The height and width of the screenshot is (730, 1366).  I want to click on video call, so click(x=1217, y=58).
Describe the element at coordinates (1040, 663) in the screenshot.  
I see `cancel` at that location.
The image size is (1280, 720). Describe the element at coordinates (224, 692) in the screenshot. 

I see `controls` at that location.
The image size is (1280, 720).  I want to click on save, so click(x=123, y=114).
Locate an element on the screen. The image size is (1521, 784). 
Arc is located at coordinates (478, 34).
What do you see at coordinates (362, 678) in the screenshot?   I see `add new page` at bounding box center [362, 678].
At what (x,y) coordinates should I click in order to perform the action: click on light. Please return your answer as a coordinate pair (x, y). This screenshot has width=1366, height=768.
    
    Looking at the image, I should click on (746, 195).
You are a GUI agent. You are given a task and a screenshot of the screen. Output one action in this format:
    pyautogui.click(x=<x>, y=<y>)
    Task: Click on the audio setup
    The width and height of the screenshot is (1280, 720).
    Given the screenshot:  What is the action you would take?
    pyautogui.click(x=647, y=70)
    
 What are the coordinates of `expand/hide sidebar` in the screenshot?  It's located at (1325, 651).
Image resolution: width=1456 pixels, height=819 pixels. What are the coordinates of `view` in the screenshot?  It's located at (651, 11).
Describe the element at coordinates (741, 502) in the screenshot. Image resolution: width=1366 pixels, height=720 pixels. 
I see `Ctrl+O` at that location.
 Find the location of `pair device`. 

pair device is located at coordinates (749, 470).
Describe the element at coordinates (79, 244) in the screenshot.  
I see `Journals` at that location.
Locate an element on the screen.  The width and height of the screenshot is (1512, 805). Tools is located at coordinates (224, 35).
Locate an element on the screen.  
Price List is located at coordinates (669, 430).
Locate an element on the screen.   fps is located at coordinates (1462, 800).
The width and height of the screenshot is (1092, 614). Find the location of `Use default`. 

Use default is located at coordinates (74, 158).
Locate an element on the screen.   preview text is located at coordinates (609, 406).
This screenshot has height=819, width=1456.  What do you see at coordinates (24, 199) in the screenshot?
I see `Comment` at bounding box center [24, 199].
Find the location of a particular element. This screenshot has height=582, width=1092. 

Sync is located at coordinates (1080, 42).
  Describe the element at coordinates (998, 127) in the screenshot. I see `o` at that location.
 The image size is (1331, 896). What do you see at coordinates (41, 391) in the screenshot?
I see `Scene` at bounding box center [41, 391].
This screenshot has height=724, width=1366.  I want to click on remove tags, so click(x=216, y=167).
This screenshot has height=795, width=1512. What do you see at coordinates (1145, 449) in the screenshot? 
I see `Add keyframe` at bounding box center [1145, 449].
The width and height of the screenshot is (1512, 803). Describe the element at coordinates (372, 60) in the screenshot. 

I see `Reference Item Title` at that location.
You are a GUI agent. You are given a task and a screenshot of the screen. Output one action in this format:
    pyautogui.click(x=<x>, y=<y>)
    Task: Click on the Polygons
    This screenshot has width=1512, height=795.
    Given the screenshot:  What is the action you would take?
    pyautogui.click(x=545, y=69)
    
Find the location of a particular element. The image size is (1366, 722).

▸ **Challenge**
Present all of the data above as a numbered list, one entry per line, omitting any blank lines.

▸ **Response below**
1. The height and width of the screenshot is (730, 1366).  I want to click on video call, so click(x=1217, y=58).
2. Describe the element at coordinates (1040, 663) in the screenshot.  
3. I see `cancel` at that location.
4. The image size is (1280, 720). Describe the element at coordinates (224, 692) in the screenshot. 
5. I see `controls` at that location.
6. The image size is (1280, 720).  I want to click on save, so click(x=123, y=114).
7. Locate an element on the screen. The image size is (1521, 784). 
8. Arc is located at coordinates (478, 34).
9. What do you see at coordinates (362, 678) in the screenshot?   I see `add new page` at bounding box center [362, 678].
10. At what (x,y) coordinates should I click in order to perform the action: click on light. Please return your answer as a coordinate pair (x, y). This screenshot has width=1366, height=768.
11.     Looking at the image, I should click on (746, 195).
12. You are a GUI agent. You are given a task and a screenshot of the screen. Output one action in this format:
13.     pyautogui.click(x=<x>, y=<y>)
14.     Task: Click on the audio setup
15.     The width and height of the screenshot is (1280, 720).
16.     Given the screenshot:  What is the action you would take?
17.     pyautogui.click(x=647, y=70)
18.  What are the coordinates of `expand/hide sidebar` in the screenshot?  It's located at (1325, 651).
19. Image resolution: width=1456 pixels, height=819 pixels. What are the coordinates of `view` in the screenshot?  It's located at (651, 11).
20. Describe the element at coordinates (741, 502) in the screenshot. Image resolution: width=1366 pixels, height=720 pixels. 
21. I see `Ctrl+O` at that location.
22.  Find the location of `pair device`. 
23. pair device is located at coordinates (749, 470).
24. Describe the element at coordinates (79, 244) in the screenshot.  
25. I see `Journals` at that location.
26. Locate an element on the screen.  The width and height of the screenshot is (1512, 805). Tools is located at coordinates (224, 35).
27. Locate an element on the screen.  
28. Price List is located at coordinates (669, 430).
29. Locate an element on the screen.   fps is located at coordinates (1462, 800).
30. The width and height of the screenshot is (1092, 614). Find the location of `Use default`. 
31. Use default is located at coordinates (74, 158).
32. Locate an element on the screen.   preview text is located at coordinates (609, 406).
33. This screenshot has height=819, width=1456.  What do you see at coordinates (24, 199) in the screenshot?
34. I see `Comment` at bounding box center [24, 199].
35. Find the location of a particular element. This screenshot has height=582, width=1092. 
36. Sync is located at coordinates (1080, 42).
37.   Describe the element at coordinates (998, 127) in the screenshot. I see `o` at that location.
38.  The image size is (1331, 896). What do you see at coordinates (41, 391) in the screenshot?
39. I see `Scene` at bounding box center [41, 391].
40. This screenshot has height=724, width=1366.  I want to click on remove tags, so click(x=216, y=167).
41. This screenshot has height=795, width=1512. What do you see at coordinates (1145, 449) in the screenshot? 
42. I see `Add keyframe` at bounding box center [1145, 449].
43. The width and height of the screenshot is (1512, 803). Describe the element at coordinates (372, 60) in the screenshot. 
44. I see `Reference Item Title` at that location.
45. You are a GUI agent. You are given a task and a screenshot of the screen. Output one action in this format:
46.     pyautogui.click(x=<x>, y=<y>)
47.     Task: Click on the Polygons
48.     This screenshot has width=1512, height=795.
49.     Given the screenshot:  What is the action you would take?
50.     pyautogui.click(x=545, y=69)
51. Find the location of a particular element. The image size is (1366, 722).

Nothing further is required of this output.